Friday, March 19, 2010

Umemulo

Night sounds coming and going here like breath,

while the hot dark encompasses me, strange, oblivious.

A Zulu woman’s voice sounds out across the valley,

to key-board notes that seep into consciousness, like rain.


This city’s water is in my bones.

Its earth was not my cradle,

but its sun has scorched stories

across my pale skin, burning a belonging.


Durban, you are a girl turned twenty-one, baring your breasts

for ‘umemulo,’* as others pin money to your beaded hat.

You are her later that day, sheathed in satin,

sipping birthday champagne in a marquee.


In Africa we love each other.

Our frangipani words stay the air with sweetness.

Home is where the heart reaches,

my song for you is starting, listen.


* Coming of Age ceremony (Zulu)


Thursday, March 18, 2010

Day

The day, a mango,

sheds its skin

and orange light snakes through the wild ginger leaves.


I want to take your loneliness from you

Let your body dip into mine

as if I were the sea, and you the swimmer.


See how the clouds are dancing.

Seeded with shadows,

they are ready to break open with love.


And the day sings.

Tuesday, March 16, 2010

In her shoes

We traveled by taxi into a city

caught in a frayed net of light.

I a girl in grown up’s shoes,

ready to take the world, remake it.


My mother was selling me the house she built, for half-price.

Her eyes sad, she told me she was glad for me.

This gift the biggest of so many, while an ocean of morning air

washed through us, tides of years gone by, and not returning.

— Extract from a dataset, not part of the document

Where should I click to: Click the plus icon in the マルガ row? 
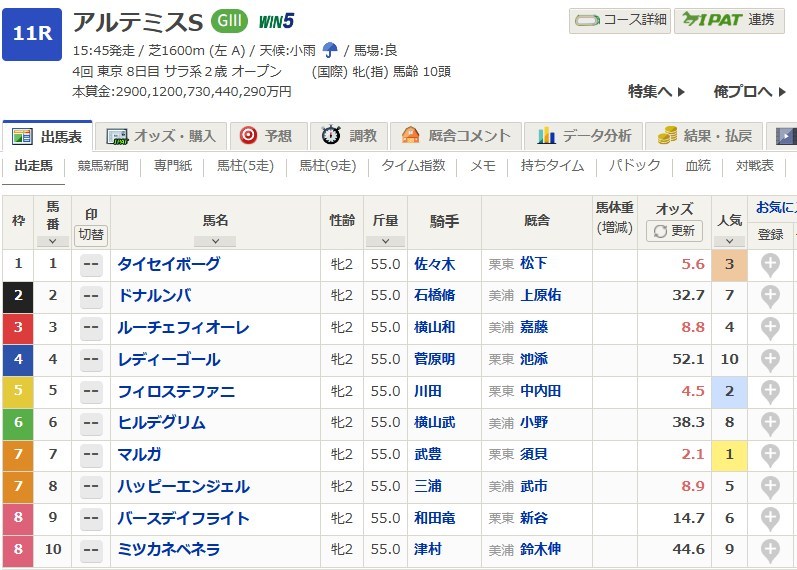770,455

Time, a child, tugged at my hand,

pulling me back, as still we moved forward,

across the road to the lawyer’s, the green man flashing

and the cars that stopped to let us walk.


17.3.10

Moore Road

There are parallel worlds to this one. Driving,

I view Durban sun rising up the ridge from over the sea,

like a bright garment put on for the day,

and the air already liquid with heat.


Memory is a glittering fish

darting through the shallows.

When I was small, the world was magic, green,

impossibly full of light, longing.


The limit of adulthood lifts at times,

like scales found on the eyes of snakes,

transparent, allowing a vision

of all you thought you’d lost.


Like now, the viewed city gleaming, a rough pearl

asymmetrical, opalescent, what it is,

and not smoothed to fit a mould.

Set it on a silver ring, I’ll wear it.

Wednesday, November 12, 2008

Parallel

You are my terrible twin.
We were knotted together even as I slipped,
womb-blinded, from the darkness into light,
the cord severed.

We will always be as Janus was,
selves torn between the ancient face that looks forward from the doorway
and the young one that looks back, into the shadows.
different sides of the same shiftless coin.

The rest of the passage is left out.